The government have announced a new campaign titled ‘Better Health’. This has the goal of putting measures in place that will improve our health and wellbeing. It is hoped that this movement will create an environment that encourages our nation to embark on a more positive style of life.

The ‘Better Health’ campaign has been put in place during the global pandemic to loosen pressure on the NHS. In anticipation of a so-called second wave in England, the government are focusing on diverting all their attention to beating the COVID-19 virus, thus encouraging us all to look after our own health. Studies have shown obesity to be a factor that increases the chance of fatality by COVID-19, a finding central in making this a prominent campaign.

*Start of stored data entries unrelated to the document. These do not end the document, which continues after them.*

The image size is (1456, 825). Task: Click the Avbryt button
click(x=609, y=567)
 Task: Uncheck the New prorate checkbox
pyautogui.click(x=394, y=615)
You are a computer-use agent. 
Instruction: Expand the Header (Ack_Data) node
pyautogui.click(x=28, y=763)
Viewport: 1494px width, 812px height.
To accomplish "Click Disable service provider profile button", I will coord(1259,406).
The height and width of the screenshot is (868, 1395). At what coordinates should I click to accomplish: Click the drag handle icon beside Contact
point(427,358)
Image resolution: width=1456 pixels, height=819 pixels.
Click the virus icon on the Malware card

‘Better Health’ has an initial four step plan; with steps that, although are not expected to eradicate obesity, are stepping stones to help begin the process.

Step One

Adverts which feature products with a high sugar and fat content will no longer be able to run before 9pm. The first of the four steps is one which resembles very closely how the government dealt with the issue of cigarettes and is one which will hopefully be effective. However, like we’ve seen with cigarettes, it may take awhile before this effect is experienced widely. It’s worth noting that these products are still able to advertise on billboards, buses and social media.

Step Two

The removal of BOGOF deals on products with high sugar and fat content. This step is one which is has long been awaited as the prices of these products are shockingly low compared to their healthy counterparts. For those from low socioeconomic backgrounds and those shopping on a budget, healthy foods are often out of their reach in terms of their price points. In the past, it has therefore been more appealing to purchase junk food.

Step Three

A showcase of how many calories a product contains on restaurant menus, with the possibility of liquid calories to be shown on alcohol, depending on results.

Now this idea is one which is riddled in issues and problems, and one which is expected to have a much larger negative effect than positive. The government risk raising the amount of body dysmorphia cases substantially if they follow through on this initiative, as well as seeing cases of other mental health issues increase.

Calorie counting is a dangerous factor when it comes to eating habits. When taken to the extreme, it can lead to the development of disordered eating behaviours. It can cause the individual to enter a downward spiral as they become obsessed with the calories they consume. So this step is a double edged sword which desperately needs reconsidered.

Read More: Johnson’s New Obesity Laws Are Terrible And I Can Prove It

Step Four

A new campaign to help people lose weight and eat better. This step is extremely vague and doesn’t provide any solid ideas of what this may entail. It’s fairly difficult to comment on something doesn’t provide any strong intention on what may occur.

Now that these steps have been announced it, it is fair to say that despite some strong hiccups in their plans, these steps look optimistically to the future. The government should use this plan to begin a larger evolution of the look of the nation’s health and wellbeing. Now is the time to provide assistance to those lower income families by providing them with high quality products, filled with nutrients and crucial elements. Hopefully with this we can see fruit and veg decrease in price, to see them become more appealing. These are just two simple suggestions, but again this campaign is hopefully just the beginning.